Video conferencing apps such as the ones we’ve just mentioned, of course, have their place and they’re especially valuable during this unprecedented predicament. However, some of the most vulnerable in our midst are the elderly, a generation that frequently has little idea how to use them. Yet in some sense, they’re the very people who need social company the most, especially if they’re living alone or have been recently bereaved.
A Norwegian tech start-up called No Isolation has come to their aid. For elderly loved ones who may never have owned a computer or smartphone, No Isolation has crafted a screen that looks like a cross between a radio and an old-fashioned television set, replete with curved screen corners. Users need no log-in, no keyboard and no password. A quick of press of the ‘on’ button brings it to life (there’s also a volume button, like on a radio), allowing loved ones on the other end to use the app to speak to their elderly relative.
For those who want something more than a virtual quiz with their buddies on-screen, new developments in virtual reality (VR) can open an entirely new door that allows them to ‘inhabit’ their favourite social haunts while in their own living rooms.

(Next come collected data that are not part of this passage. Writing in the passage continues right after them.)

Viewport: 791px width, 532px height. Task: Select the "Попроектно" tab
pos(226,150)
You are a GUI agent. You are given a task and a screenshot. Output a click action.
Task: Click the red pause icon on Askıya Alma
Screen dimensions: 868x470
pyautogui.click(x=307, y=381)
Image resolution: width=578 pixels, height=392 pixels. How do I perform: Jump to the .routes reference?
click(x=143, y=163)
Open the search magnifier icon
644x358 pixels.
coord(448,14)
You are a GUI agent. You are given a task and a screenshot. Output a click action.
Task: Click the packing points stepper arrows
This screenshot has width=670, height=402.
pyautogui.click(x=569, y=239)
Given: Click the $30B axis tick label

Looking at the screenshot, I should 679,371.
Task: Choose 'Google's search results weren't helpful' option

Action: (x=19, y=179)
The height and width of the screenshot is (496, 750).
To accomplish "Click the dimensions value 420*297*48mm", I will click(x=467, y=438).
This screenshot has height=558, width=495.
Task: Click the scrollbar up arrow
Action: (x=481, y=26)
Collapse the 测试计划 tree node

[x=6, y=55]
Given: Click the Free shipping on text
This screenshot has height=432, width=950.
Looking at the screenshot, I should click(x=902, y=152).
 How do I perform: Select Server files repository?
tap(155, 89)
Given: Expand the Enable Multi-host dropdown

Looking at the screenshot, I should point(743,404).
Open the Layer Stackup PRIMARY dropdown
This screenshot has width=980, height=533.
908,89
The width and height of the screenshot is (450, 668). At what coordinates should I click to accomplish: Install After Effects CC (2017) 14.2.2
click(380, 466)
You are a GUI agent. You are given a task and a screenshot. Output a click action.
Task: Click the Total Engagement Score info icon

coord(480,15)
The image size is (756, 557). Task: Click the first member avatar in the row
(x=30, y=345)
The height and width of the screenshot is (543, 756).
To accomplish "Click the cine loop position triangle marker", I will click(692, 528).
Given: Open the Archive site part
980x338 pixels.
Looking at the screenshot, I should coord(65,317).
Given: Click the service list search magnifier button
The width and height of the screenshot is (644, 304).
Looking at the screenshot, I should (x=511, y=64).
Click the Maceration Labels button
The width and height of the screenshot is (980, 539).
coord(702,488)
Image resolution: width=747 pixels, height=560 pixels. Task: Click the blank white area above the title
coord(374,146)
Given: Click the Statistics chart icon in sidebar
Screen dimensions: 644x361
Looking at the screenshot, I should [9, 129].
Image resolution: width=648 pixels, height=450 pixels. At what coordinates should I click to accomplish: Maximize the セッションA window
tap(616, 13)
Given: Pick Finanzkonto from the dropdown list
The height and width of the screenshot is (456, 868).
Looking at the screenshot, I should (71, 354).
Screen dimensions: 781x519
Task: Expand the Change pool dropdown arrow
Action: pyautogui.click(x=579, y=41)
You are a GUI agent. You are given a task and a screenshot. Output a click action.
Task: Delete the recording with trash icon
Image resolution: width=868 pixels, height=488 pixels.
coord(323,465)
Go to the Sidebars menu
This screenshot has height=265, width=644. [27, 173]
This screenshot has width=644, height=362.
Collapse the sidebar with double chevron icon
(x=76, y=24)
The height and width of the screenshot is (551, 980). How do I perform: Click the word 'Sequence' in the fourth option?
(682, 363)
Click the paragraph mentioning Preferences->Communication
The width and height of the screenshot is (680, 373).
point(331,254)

Thanks to some ingenious new apps, none of them need to be digital game developers or seasoned programmers.
One young man, Tristan Cross, found that sharing drinks at his kitchen table with his best friends over Zoom just wasn’t coming close to recreating the ambience they had previously enjoyed in their now-inaccessible, much-loved local pub. He therefore decided to recreate it in VR, replete with working pints and motion-captured digitalised versions of his friends.
Lest this seems an impossible quest, he quickly availed the basic knowledge needed to develop his VR pub through a combination of tutorials available on YouTube and some fiendishly clever new apps.
Using the Unreal Engine 4 (UE4) app developed by Epic Games, Cross began building his virtual pub, based on his beloved local. The family-run pub supplied him, as a loyal customer, with blueprints of the layout and photographs of the interior décor, whereupon he downloaded Archipack, an add-on app for the open-source 3D and animation software Blender, which allowed him to begin building the VR recreation’s base structure.
With video-chat advice from a professional VR developer, he dived into digital libraries of material textures (Quixel’s Megascans and Blender’s Substance Painter apps) to get an authentic appearance for the materials (e.g., floor, walls, tables, ceiling) and objects in his VR pub. He was even able, with more Zoom-enabled expert advice, to use a haptics app to recreate, via ultrasound waves, the physical ‘feel’ of draught beer being poured into a pint glass.
The final touch? Cross managed to virtually recreate his best buddies and others in the pub courtesy of character animation software aptly called Reallusion.
If you can’t get exactly the real thing, then this kind of experiment can recreate it very satisfyingly. Tech can keep you social in a distanced world.